Document extract
•••
Campbell wanted to ensure that the food she presented was of the highest quality and purchased as locally as possible. She describes that she was aspiring to create “elevated comfort food”. The somewhat over-used description “farm to table” was also what she was aiming at during the long preparation period and she wanted to be part of the Longmont business and neighborhood community.  She was able to move into the fairly new building on the northeast corner of Longs Peak Avenue and Coffman Street that had just been vacated by the Modena Wine Bar.

Candy Campbell in Bin 46. Photo: Julie Cardinal

Not only did Campbell have firm ideas about the type of food (and libations) she wanted to share, but she also wanted to cook in what she describes as a European Kitchen. There is no fryer, no induction stove tops, no hood and certainly no microwave. Not the easiest of environments to work in, but one that challenges the kitchen workers and furnishes them with pride in their work and the food they produce.
•••
Continue the article about Candy Campbell's restaurant Bin 46, starting right after its final sentence.

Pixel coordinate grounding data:
•••
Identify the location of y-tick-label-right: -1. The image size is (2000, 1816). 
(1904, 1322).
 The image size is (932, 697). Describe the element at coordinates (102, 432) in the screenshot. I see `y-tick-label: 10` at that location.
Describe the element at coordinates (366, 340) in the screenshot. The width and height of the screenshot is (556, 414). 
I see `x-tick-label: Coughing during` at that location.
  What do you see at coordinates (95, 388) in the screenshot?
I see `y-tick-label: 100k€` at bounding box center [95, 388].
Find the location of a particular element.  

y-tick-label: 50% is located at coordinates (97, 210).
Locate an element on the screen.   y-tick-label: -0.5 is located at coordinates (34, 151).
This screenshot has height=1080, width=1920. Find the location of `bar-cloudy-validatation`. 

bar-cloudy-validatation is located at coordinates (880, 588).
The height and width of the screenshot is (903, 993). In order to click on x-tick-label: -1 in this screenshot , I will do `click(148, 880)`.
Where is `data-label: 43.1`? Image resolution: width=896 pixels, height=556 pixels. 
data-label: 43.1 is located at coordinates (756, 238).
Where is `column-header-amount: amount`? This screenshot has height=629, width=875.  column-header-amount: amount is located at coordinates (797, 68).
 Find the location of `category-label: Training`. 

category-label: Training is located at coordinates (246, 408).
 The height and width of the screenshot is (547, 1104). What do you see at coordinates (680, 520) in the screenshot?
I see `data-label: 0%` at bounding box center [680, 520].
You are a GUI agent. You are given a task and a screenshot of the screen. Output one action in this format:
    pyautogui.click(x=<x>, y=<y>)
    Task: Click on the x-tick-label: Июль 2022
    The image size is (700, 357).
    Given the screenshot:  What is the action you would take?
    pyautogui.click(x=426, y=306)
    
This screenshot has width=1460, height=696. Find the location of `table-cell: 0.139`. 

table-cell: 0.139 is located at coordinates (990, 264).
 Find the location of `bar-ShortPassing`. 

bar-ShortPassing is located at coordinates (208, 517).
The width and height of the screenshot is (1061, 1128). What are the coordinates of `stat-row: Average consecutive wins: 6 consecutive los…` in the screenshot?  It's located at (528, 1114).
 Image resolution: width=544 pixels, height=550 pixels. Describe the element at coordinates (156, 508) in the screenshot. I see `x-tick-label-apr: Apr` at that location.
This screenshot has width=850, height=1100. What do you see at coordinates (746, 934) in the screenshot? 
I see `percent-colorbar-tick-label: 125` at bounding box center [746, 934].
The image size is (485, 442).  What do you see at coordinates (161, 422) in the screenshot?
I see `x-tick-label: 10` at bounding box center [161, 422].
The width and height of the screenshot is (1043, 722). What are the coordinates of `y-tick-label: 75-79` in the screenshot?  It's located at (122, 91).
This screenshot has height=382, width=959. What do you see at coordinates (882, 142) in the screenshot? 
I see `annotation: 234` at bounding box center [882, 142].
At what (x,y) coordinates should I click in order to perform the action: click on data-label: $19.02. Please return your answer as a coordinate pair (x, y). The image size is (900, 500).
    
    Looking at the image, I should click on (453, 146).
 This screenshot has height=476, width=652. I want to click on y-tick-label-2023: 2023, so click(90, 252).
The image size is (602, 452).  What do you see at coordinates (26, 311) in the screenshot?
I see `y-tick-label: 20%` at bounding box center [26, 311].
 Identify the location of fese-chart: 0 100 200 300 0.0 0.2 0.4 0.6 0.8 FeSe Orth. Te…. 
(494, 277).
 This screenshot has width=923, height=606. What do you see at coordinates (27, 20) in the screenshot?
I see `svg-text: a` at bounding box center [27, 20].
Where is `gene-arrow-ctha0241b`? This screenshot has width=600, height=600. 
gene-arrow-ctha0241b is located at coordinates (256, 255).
•••
Answer to this problem
Bin 46's menu certainly reflects Campbell's insistence on quality ingredients for her elevated comfort food, as well as an imaginative use of local ingredients used wherever possible.

The Pear Gorgonzola Salad contains candied pecans, honey and a blood orange vinaigrette, as well as the expected fresh mixed greens. And one of the most popular items on the spring menu has proved to be Beef Stroganoff. It's based on wagyu beef from the 7x Ranch in Hotchkiss, and includes Kingdom Come Farm mushrooms, local red onions and sour cream, served over pappardelle. Another favorite is the Lamb Rib Rack which is house smoked with rosemary and garlic and served with a traditional Tzatziki cucumber sauce, while the Lasagne is definitely not your grandmother's Lasagne.

Lasagne at Bin 46. Photo: Candy Campbell

The extensive wine list is equally impressive, with a total of 26 Cabernets Sauvignon, including fine selections from Opus One and Dominus, as well as some Argentine stars. It includes, perhaps surprisingly, a total of 16 Italian reds, presenting not only several fine Piedmont Barolo and Barbaresco wines, but also an interesting looking Amarone from the Veneto region. The current interest in Rosé wine is addressed with selections from California, Washington, Provence and the Veneto. And wine flights are offered, as well as over 30 fine wines by the glass.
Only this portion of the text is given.